I went on a couple of crow shoots in Louisiana as a teen. Man that was funner than heck. The neighbor had an electronic call and we would just drive to a patch of woods next to corn fields and set the caller up and stand around. The call was a flock of crows fighting. If there were any crows around, within 5 minutes it looked like Hitch****s "the Birds" movie and for about 5 minutes it was shoot as fast as you can load. Then move down the road a few miles and do it all over again. That sure was fun.


----------



## MuscleWhitefish (Jan 13, 2015)

I never done it, but I'm sure everyday out it is great day to fake a murder. :mrgreen::mrgreen::mrgreen::mrgreen:


----------



## Fowl_faith (Aug 27, 2015)

If you have ever run stands for coyotes you've been covered in crows,. It's easy to see the size difference when you get a murder flying around. 

I have yet to eat the few we have taken. Not sure how to cook them or if you could jerkey them either. 

This was a couple weeks with the 1 crow.


----------



## BPturkeys (Sep 13, 2007)

Crows are delicious, after some of my blogs, I've had many a fine meal.


----------



## wyogoob (Sep 7, 2007)

BPturkeys said:


> Crows are delicious, after some of my blogs, I've had many a fine meal.


Yeah. me too. lol

I've had my share of real crow though. We'd cook a few from time to time and crow was often offered at the many wild-game feeds held back where I grew up. I'd like to get a few crows to cook and then put up a thread in Recipes. Trouble is all of our crows are hanging around the city dump living on baby diapers and garbage. I gotta draw the line somewhere.

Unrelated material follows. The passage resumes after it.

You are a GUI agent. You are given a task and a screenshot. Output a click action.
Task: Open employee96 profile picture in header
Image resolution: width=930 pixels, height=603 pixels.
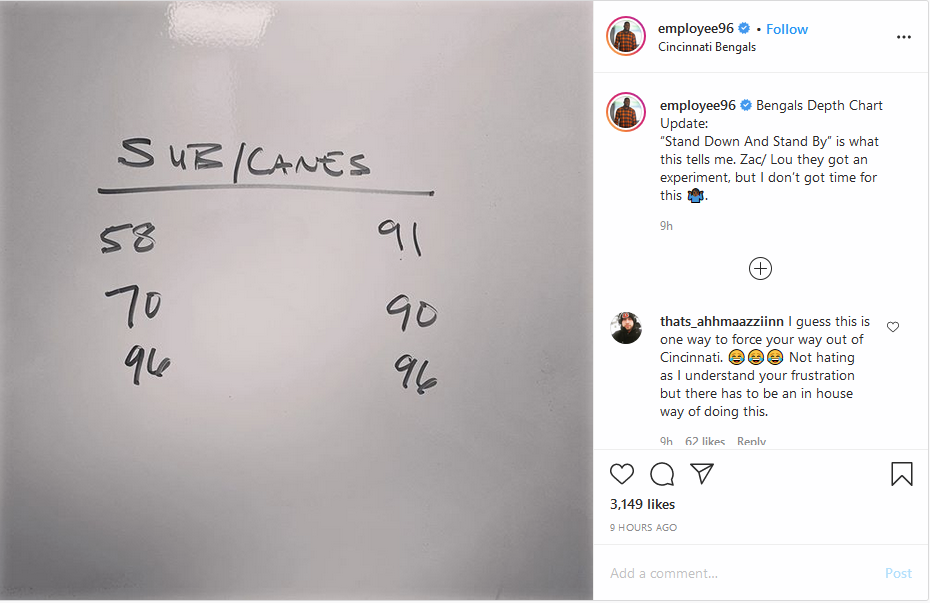click(626, 36)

I've told this story a couple times here but I'll repeat:
I come from western Illinois where the big Rock River and the really big Mississippi River come together. Man did we have crows, no magpies or ravens, but tons of crows. Any time you cleaned a rabbit or a bird the crows would show up. We'd shoot a few now and then and eat some on occasion. The meat is dark and dry, kinda like dove or like pigeon. Crows can eat some nasty things so it's best to cook them well done; so they tend to be dry. (If you pick the bird, leave the skin on, it won't cook up so dry though).

For years a nearby town, Lyndon IL, sponsored the Annual Crow Festival. The Lyndon Fire Department and other locals would go out before the Labor Day weekend festival and shoot a bunch of crows, even some pigeons. The party sponsors would cook up all manner of crow dishes, many of them substituted crow with chicken; a few with pigeon. There was a carnival, crow arts and crafts, and lots of beer. The local fire departments held fire-fighting competitions. My dad was one of the fireman represented our hometown.

The Crow Festival in Lyndon fell out of favor and was discontinued sometime in the 80s. Last I knew the Crow Festival is held in upstate New York.


----------